[Opening TEXT BLOCK section]

UK relaxes rules on frozen fish for sushi


SeafoodSource staff

Published on
July 31, 2012

The UK Food Standards Agency (FSA) announced earlier this week that certain farmed fish, like salmon, destined to be consumed raw in dishes like sushi no longer need to be previously frozen to protect consumers from parasites.

Parasites are mainly a problem in certain species of wild fish and can cause illness in humans if eaten, stated the agency, which also warned that all fishery products must be inspected to remove visible parasites before being sold; and that cooking will kill parasites, but freezing kills any that may remain undetected in fish products intended to be consumed raw or almost raw.

After research commissioned by the Food Standards Agency in Scotland showed there is a negligible risk of parasites from farmed salmon, the European Food SafetyAuthority (EFSA) reviewed the available evidence on the presence of parasites in wild and farmed fish.

[Closing TEXT BLOCK section]
[Opening ENTRIES PROVIDED section]

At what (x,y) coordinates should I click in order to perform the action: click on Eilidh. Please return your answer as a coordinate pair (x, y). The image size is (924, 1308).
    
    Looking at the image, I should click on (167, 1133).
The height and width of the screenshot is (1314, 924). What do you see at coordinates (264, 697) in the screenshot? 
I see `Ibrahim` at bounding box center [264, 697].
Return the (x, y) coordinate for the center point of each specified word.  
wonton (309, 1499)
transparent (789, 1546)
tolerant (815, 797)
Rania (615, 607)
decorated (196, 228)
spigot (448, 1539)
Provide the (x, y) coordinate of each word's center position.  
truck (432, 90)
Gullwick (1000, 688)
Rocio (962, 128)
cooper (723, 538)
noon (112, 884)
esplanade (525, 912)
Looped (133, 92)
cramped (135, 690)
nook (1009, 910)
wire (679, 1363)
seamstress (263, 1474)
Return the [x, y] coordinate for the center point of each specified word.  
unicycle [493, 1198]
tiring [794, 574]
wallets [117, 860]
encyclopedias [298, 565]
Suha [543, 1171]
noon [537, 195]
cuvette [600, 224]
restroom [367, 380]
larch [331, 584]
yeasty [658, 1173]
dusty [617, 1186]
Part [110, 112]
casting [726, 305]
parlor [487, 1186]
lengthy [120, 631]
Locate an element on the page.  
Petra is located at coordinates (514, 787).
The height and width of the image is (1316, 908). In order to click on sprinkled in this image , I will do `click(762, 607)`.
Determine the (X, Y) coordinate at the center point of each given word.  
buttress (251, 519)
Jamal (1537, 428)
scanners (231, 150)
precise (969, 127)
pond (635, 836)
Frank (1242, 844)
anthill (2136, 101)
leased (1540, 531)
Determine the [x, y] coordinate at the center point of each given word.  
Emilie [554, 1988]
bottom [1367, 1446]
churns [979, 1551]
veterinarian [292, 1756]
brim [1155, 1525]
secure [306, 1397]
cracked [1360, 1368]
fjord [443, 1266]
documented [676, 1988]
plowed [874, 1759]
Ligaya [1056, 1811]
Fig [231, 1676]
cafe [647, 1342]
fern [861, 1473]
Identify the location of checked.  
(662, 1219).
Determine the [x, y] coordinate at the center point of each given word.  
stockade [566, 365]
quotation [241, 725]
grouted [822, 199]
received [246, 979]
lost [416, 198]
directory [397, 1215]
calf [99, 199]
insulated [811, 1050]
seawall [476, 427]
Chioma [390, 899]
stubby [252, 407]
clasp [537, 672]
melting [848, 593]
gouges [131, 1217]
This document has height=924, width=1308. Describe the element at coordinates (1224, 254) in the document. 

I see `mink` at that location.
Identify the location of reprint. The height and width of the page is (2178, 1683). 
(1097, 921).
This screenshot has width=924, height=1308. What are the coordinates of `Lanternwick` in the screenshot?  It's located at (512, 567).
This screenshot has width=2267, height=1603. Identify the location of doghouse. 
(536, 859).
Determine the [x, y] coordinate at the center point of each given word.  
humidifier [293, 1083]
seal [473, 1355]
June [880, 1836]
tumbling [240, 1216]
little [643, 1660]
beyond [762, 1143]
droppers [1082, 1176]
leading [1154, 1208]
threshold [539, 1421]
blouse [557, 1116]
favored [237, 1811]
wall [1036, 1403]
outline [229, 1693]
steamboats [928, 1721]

[Closing ENTRIES PROVIDED section]

▶ ACTIONS TO TAKE
[1] Which food safety agencies does the article on the UK's frozen-fish rules name?
[2] Carry on the article about the UK relaxing its frozen-fish rules for sushi, starting after its final sentence.
This listing has no connection to the article.

▶ WRITTEN ANSWERS
[1]
- UK Food Standards Agency (FSA)
- Food Standards Agency in Scotland
- European Food Safety Authority (EFSA)

[2]
Following the EFSA review, the European Commission and member states reviewed the hygiene legislation and agreed requirements in December 2011, which allow a risk-based approach to be taken when applying the freezing requirements for fishery products. These requirements are being implemented in all UK countries.

“The relaxation of these rules is good news for responsible fish producers who are making every effort to minimise the risk of parasites in fish,” said Linden Jack of the Food Hygiene Policy Branch of the FSA. “It will mean less of a regulatory burden on their business, without compromising consumer safety. The FSA’s research into this issue played an important part in the review of the controls. It is further evidence of our commitment to apply the most proportionate risk controls on food businesses based on the best science.”